Another browser improvement is support for HTML 5 video. We tried out a few demo videos on, and the Torch 9810 played them just fine. Those looking for Flash support will be disappointed, however. There's no word from RIM if Flash support is in the future for OS 7. The rest of the OS 7 browser is the same as with OS 6, with features like tabbed browsing, enhanced URL sharing, pinch-to-zoom, text reflow, and more.

The Torch 9810 has pretty decent multimedia offerings for what is still a corporate-friendly handset. You get a dedicated YouTube app, Slacker Radio, and a new dedicated podcast app. The built-in music player also has a decent interface, with a Cover Flow-like presentation of albums and tracks. It supports MP3, AAC, AAC+, eAAC+, WMA, FLAC, and OGG audio formats, and the video player supports MPEG4, H.263, H.264, and WMV video codecs. To get media files on the phone, you can either load up a content-filled microSD card or drag and drop them to a connected BlackBerry like it's a mass storage device. You can also use the BlackBerry Desktop Software to sync your media libraries. The Torch 9810 has 8GB onboard memory, but the microSD card slot can take up to 32GB cards.

The BlackBerry Torch 9810 takes good pictures on the whole, though it requires you to tweak the camera settings.

We're mostly pleased with the 5-megapixel camera on the Torch 9810. It has a slew of settings like image stabilization, up to three resolutions, autofocus, geotagging, flash, and lots of scene modes that include face detection, night mode, and one just for capturing text. The result is pretty good photo quality for the most part. Images looked sharp and colors were accurate, especially in bright sunlight. Low light shots suffered a little bit, and looked softer than usual.
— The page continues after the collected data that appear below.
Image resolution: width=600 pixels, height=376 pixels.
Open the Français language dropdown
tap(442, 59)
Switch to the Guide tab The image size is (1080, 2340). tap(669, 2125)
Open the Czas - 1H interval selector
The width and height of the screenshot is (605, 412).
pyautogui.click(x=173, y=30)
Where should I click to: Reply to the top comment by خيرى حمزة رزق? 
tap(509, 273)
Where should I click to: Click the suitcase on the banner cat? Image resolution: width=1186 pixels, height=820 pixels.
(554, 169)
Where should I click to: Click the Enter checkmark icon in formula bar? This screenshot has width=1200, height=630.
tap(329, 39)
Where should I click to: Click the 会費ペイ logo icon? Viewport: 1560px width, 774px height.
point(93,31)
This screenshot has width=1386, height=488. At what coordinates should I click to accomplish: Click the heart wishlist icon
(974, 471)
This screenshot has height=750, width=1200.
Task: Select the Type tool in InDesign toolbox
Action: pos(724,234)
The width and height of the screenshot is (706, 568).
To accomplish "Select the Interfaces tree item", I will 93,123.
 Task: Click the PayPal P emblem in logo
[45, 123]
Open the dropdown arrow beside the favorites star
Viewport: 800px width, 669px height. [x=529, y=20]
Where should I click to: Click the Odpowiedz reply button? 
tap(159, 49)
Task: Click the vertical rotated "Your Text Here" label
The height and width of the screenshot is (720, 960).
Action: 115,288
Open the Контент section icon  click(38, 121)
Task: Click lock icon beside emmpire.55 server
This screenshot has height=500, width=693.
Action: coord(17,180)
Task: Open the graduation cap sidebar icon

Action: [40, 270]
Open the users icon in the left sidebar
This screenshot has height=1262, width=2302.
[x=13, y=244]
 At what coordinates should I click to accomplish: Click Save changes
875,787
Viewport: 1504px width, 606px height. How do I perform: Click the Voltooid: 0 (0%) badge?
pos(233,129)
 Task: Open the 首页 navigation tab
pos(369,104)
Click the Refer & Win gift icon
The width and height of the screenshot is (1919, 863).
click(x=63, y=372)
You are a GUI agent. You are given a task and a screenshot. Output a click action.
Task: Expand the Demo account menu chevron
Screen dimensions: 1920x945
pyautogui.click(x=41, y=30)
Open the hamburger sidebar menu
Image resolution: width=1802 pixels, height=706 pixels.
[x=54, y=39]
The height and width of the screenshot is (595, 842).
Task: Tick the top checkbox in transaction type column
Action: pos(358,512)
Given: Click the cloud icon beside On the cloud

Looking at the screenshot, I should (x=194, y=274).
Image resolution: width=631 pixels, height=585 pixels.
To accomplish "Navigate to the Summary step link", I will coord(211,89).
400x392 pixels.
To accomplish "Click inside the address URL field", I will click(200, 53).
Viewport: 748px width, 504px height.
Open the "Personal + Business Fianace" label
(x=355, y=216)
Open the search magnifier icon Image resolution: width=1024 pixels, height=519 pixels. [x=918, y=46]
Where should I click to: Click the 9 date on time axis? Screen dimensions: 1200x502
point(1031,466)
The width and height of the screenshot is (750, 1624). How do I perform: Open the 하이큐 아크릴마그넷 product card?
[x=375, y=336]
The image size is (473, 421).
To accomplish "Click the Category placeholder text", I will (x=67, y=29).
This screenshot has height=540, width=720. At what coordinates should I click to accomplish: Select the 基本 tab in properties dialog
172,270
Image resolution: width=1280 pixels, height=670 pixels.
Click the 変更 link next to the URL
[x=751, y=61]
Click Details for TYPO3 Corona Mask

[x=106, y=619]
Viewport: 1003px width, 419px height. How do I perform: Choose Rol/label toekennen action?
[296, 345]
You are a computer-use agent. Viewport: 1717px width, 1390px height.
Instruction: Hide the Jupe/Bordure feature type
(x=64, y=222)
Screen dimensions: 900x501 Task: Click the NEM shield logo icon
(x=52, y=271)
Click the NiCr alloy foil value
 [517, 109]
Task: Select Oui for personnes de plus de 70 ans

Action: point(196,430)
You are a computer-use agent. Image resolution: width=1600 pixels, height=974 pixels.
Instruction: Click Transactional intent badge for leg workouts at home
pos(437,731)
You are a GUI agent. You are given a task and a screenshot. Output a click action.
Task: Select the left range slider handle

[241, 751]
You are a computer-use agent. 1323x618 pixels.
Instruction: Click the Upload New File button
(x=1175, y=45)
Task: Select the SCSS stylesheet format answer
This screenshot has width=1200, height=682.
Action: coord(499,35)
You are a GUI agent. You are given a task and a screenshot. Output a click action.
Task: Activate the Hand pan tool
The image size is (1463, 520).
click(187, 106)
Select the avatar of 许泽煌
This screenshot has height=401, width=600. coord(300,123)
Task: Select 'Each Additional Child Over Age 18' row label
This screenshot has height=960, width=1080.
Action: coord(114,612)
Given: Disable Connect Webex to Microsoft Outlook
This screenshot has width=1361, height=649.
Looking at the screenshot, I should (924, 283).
A big upgrade from the first Torch 9800 is that the Torch 9810 now supports 720p HD video. We took a few short video clips and were impressed with what we saw. Video was crisp and colorful, though we did encounter some graininess with indoor shots. We would recommend you disable auto focus, as the video camera kept trying to refocus the shot every time we moved the phone.

We tested the quad-band (GSM 850/900/1800/1900) RIM BlackBerry Torch 9810 in San Francisco using AT&T service. Call quality was quite impressive on the whole. We experienced good signal strength and heard our callers clearly. They sounded quite loud as well, with voices that sounded nice and natural. There was a tiny bit of distortion at times, but it wasn't a deal breaker.

Callers reported great results as well. They did say our voice sometimes leaned a little robotic, but it was quite natural sounding most of the time. Speakerphone results were decent as well.

RIM BlackBerry Torch 9810 call quality sample Listen now:

Instead of just regular 3G, the Torch 9810 now has HSPA+, which boasts improved data speeds with a theoretical maximum of 14.4 Mbps download speed. While we hesitate to call this technology "4G," we did notice it was quite fast. We loaded the mobile CNET page in just 6 seconds, while the full CNET site loaded in around 14 seconds. We downloaded and installed a 1.3MB app in just 43 seconds. We experienced very little buffering when watching YouTube videos as well.

The BlackBerry Torch 9810 has a rated talk time of 6.5 hours (2G)/5.9 hours (3G) and up to 12.8 days (2G)/12.3 days (3G) of standby time. According to FCC radiation tests, the Torch 9810 has a digital SAR of 1.44 watts per kilogram.

The RIM BlackBerry Torch 9810 offers several improvements over its predecessor, like a 1.2GHz processor, 720p HD video recording, HSPA+ speeds, a sharper display, and of course BlackBerry OS 7. The latter provides a new Liquid Graphics technology that makes the touch screen that much snappier, voice-activated universal search, improved applications, as well as support for new technologies like augmented reality applications. On the whole, however, it's a rather incremental upgrade. The design is the same as before, with not a lot of changes to the portrait sliding keyboard, and OS 7 itself is not too different from OS 6 in terms of the user interface. Yet, at $49.95, it's an absolute bargain for BlackBerry fans.